Sergey Bogomyako - stock.adobe.c
Microsoft is building two more datacentres in Norway to support its cloud computing services in Europe, following the recent announcement of the “Norway as a datacentre nation” (NADCN) plan by the country’s government.
The datacentres in Greater Stavanger and Oslo will add to Microsoft’s footprint in Norway, which already includes 600 staff and about 1,700 partners.
This will be the first time Microsoft has been able to deliver its Azure cloud services from datacentres in Norway, and the supplier expects to lure the oil and gas and other industries, as well as the public sector, to its services.
The initial availability of Azure is planned for late 2019, with Office 365 and Dynamics 365 to follow.
Microsoft said companies in Europe could use services from the datacentre and adhere to local regulations.

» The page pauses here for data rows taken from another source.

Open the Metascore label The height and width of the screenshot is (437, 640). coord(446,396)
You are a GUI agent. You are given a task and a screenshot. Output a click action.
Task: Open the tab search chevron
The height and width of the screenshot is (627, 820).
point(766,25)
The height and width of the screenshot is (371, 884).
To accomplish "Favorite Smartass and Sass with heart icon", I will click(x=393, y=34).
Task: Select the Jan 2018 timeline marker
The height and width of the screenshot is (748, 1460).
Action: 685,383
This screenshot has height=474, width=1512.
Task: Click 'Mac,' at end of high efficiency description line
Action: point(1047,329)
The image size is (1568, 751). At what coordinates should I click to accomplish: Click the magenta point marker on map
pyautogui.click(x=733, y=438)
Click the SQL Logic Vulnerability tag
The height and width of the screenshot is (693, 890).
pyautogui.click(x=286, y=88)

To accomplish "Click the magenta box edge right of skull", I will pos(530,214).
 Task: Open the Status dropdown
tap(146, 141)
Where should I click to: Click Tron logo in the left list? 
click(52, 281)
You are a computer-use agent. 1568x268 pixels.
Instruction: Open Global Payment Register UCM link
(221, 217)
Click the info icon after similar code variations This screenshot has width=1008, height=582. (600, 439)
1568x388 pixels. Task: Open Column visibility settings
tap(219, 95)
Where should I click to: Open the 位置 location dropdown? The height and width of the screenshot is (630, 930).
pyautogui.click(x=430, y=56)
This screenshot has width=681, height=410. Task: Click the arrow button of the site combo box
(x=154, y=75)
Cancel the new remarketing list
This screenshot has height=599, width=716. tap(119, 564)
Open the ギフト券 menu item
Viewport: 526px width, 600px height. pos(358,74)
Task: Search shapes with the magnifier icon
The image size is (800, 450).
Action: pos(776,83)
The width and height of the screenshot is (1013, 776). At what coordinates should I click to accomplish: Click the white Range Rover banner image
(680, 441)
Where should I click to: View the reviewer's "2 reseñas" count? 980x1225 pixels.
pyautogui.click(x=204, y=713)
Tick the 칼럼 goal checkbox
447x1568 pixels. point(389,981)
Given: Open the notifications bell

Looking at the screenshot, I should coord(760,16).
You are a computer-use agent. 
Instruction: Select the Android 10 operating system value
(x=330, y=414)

“By delivering the Microsoft cloud from new datacentre regions in Norway, organisations will be empowered through cloud-scale innovation while meeting their data residency, security and compliance needs,” said Jason Zander, executive vice-president for Azure at Microsoft.
Norway’s minister of trade and industry, Torbjørn Røe Isaksen, said the Norwegian government wants the country to be a hub for digital innovation. “Norway needs new industries that create jobs and boost economic growth,” he said.
In February 2018, the Norwegian government released its datacentre strategy to attract datacentres and international investments.
“We believe datacentres and cloud services will help to ensure the competitiveness and productivity of Norwegian businesses and government institutions, and have a positive impact on our responsibility to our citizens to create an inclusive working life, to the environment, and to our economic development and job growth,” it said.
Norway is well-positioned to be a location of choice for datacentres, with a climate that can naturally cool the facilities, an abundance of space to build, good access to energy supplies and fast connectivity to European cities.